> **Dataset**
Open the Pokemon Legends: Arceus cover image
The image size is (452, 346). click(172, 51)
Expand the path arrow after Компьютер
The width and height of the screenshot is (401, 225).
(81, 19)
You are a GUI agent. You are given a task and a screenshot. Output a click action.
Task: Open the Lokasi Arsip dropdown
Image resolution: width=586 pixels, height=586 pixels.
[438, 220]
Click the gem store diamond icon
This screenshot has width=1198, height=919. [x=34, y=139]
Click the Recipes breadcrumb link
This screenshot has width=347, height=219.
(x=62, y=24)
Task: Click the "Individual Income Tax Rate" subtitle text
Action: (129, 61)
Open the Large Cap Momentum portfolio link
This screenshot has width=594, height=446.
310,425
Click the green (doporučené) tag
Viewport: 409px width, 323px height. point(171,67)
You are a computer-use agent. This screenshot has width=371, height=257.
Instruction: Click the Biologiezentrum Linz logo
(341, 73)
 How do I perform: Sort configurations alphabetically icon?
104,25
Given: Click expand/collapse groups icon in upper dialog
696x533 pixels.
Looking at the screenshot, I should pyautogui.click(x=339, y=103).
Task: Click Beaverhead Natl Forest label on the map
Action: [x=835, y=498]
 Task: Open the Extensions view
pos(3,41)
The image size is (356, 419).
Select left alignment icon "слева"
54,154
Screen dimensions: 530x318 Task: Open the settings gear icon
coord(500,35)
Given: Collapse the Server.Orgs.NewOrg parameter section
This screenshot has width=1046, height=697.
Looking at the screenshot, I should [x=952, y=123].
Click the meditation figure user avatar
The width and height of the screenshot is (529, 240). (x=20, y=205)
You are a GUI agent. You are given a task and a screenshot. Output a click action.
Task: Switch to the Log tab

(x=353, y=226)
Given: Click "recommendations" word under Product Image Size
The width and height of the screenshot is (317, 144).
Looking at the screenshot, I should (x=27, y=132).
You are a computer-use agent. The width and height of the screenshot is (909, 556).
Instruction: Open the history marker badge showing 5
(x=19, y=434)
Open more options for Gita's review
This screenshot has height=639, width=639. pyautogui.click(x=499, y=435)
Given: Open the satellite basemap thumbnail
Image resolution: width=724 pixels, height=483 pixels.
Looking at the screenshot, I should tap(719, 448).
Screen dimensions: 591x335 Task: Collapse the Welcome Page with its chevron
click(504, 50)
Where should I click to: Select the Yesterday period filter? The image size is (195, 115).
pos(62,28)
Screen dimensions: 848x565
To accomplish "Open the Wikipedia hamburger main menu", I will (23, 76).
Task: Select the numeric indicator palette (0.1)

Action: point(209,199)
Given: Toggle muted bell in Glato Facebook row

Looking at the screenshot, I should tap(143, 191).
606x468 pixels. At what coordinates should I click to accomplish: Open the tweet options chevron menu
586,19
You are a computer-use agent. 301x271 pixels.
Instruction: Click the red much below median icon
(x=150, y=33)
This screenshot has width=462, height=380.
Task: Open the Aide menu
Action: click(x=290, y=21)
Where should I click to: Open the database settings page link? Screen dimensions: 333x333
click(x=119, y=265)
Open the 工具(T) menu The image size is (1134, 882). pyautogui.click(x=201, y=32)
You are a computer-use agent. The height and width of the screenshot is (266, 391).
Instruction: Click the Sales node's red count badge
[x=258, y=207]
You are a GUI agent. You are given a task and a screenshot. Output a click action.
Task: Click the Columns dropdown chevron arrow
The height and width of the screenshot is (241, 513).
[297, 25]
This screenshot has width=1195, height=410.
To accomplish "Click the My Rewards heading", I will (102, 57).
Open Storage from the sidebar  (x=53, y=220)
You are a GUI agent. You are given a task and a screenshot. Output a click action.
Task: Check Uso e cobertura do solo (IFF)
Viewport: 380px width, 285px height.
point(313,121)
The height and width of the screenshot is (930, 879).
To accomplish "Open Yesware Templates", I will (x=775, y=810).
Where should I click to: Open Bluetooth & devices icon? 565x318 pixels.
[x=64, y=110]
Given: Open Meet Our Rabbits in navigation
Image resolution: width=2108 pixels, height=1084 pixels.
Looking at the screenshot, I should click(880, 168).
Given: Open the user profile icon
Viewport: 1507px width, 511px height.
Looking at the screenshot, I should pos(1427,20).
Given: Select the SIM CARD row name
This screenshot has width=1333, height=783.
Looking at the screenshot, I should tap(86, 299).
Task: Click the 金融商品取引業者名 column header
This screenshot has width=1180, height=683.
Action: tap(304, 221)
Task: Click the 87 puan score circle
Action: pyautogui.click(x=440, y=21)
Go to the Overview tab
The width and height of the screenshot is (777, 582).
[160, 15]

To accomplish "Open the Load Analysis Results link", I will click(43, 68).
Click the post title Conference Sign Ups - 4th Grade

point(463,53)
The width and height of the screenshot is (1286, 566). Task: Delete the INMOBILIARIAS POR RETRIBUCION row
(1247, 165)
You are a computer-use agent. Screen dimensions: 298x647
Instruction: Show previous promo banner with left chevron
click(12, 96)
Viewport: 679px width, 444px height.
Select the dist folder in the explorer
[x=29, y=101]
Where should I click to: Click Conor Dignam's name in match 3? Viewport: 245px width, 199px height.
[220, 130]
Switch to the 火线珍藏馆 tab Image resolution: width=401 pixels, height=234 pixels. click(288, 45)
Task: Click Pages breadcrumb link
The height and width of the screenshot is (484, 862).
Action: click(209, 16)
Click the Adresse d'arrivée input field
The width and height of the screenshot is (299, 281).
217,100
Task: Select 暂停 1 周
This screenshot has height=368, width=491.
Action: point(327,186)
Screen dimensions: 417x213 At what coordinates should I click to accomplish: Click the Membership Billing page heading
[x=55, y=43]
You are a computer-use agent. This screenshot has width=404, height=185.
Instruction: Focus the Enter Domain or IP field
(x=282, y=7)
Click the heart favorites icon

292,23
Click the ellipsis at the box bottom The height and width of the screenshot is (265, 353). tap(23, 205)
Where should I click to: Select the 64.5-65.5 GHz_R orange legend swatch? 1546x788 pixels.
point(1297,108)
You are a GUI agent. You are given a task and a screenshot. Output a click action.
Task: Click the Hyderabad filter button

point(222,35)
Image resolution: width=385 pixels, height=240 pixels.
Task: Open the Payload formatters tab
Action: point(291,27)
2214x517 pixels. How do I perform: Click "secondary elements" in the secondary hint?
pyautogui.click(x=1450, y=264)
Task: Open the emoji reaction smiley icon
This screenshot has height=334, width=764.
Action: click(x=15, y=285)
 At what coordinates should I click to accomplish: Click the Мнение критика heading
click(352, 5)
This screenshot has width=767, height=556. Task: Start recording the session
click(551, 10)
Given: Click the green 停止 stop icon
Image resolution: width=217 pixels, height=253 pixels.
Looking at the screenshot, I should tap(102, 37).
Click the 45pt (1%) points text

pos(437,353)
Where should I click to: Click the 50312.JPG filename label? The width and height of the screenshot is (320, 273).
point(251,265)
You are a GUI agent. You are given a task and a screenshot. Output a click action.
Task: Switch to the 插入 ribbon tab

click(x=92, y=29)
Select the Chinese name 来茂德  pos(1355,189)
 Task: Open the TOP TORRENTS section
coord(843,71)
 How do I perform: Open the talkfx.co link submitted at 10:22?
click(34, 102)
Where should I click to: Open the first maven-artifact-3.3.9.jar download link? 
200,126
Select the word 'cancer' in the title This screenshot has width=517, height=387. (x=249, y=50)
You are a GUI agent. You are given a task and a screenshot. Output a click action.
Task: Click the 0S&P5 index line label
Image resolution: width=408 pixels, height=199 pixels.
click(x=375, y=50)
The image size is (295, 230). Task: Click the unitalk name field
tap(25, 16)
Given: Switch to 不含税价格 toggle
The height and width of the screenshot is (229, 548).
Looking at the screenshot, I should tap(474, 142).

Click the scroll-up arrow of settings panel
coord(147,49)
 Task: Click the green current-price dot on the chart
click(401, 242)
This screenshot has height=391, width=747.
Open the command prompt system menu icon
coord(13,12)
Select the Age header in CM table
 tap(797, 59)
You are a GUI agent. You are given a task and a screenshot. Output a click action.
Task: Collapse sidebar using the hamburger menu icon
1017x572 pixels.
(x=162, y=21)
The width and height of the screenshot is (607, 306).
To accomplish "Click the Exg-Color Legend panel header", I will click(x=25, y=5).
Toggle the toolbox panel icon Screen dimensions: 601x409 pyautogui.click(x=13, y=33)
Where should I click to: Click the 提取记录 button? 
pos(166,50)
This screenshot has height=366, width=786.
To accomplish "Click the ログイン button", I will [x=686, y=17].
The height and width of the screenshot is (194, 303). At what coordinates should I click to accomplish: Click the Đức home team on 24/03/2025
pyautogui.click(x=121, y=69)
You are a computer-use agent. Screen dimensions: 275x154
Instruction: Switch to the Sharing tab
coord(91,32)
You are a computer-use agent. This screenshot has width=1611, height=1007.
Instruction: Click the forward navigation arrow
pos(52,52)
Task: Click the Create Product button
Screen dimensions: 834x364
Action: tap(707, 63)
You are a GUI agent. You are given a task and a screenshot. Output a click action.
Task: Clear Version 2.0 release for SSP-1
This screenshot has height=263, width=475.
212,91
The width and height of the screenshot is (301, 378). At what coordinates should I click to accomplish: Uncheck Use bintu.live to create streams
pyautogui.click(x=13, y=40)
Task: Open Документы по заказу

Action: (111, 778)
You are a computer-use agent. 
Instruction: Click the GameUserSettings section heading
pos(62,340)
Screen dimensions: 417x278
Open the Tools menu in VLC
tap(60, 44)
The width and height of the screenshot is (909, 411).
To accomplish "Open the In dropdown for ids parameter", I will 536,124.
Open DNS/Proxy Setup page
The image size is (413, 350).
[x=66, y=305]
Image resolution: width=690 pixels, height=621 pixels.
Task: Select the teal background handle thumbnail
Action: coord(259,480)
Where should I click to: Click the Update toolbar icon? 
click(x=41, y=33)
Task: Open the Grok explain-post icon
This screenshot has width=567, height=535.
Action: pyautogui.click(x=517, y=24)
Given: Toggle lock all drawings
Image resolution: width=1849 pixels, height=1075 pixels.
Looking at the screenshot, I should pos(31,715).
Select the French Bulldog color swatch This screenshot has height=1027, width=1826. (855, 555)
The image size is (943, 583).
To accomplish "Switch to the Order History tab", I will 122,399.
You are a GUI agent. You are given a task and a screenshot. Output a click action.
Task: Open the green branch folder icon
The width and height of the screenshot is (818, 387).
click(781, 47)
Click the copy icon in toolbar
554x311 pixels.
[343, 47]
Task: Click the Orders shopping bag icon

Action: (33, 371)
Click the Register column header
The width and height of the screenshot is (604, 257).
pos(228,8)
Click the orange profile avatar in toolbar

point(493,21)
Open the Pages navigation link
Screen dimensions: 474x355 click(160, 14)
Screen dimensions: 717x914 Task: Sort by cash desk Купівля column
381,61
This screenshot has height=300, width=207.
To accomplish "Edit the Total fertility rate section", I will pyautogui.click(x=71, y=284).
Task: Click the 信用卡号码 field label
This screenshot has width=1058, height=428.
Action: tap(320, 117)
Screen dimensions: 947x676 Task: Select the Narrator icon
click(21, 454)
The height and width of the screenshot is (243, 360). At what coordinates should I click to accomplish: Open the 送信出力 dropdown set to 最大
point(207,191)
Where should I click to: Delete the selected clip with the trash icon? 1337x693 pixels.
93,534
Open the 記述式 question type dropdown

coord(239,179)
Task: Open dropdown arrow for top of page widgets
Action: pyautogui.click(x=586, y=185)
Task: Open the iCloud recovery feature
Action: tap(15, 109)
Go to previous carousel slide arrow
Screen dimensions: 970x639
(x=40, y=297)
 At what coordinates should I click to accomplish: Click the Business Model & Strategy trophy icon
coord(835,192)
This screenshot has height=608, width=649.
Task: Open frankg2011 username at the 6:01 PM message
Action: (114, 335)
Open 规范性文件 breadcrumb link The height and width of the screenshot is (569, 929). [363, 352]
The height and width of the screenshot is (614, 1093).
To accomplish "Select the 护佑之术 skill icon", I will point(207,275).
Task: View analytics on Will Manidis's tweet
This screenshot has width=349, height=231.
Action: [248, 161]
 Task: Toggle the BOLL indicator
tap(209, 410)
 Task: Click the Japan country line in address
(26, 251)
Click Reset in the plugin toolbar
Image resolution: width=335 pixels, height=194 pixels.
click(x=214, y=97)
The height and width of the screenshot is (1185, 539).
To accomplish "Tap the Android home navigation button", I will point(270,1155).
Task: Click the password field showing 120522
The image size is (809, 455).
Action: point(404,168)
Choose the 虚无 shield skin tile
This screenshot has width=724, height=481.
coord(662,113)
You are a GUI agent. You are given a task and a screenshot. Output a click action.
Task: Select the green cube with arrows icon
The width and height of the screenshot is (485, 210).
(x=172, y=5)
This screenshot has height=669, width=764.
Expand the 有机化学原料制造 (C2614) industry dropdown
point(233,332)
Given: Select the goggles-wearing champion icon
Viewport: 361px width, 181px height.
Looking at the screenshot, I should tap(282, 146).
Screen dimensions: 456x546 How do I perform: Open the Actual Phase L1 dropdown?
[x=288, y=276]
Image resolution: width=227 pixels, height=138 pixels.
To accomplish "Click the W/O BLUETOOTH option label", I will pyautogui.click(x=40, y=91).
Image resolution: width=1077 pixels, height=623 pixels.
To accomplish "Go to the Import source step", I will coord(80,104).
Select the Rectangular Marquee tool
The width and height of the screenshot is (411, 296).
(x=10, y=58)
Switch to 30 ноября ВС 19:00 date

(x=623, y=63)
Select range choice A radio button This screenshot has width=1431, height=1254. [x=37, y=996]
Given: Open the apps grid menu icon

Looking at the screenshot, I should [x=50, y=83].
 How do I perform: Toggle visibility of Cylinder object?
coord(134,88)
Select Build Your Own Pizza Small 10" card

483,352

> **Problem details**
Each line in the entries above, starting at the line with "The height and width of the screenshot is (229, 548)." and ending at the line with "This screenshot has height=366, width=786.", is to be printed exactly, and only those lines.

> **Answer for this exercise**
The height and width of the screenshot is (229, 548).
Looking at the screenshot, I should tap(474, 142).

Click the scroll-up arrow of settings panel
coord(147,49)
 Task: Click the green current-price dot on the chart
click(401, 242)
This screenshot has height=391, width=747.
Open the command prompt system menu icon
coord(13,12)
Select the Age header in CM table
 tap(797, 59)
You are a GUI agent. You are given a task and a screenshot. Output a click action.
Task: Collapse sidebar using the hamburger menu icon
1017x572 pixels.
(x=162, y=21)
The width and height of the screenshot is (607, 306).
To accomplish "Click the Exg-Color Legend panel header", I will click(x=25, y=5).
Toggle the toolbox panel icon Screen dimensions: 601x409 pyautogui.click(x=13, y=33)
Where should I click to: Click the 提取记录 button? 
pos(166,50)
This screenshot has height=366, width=786.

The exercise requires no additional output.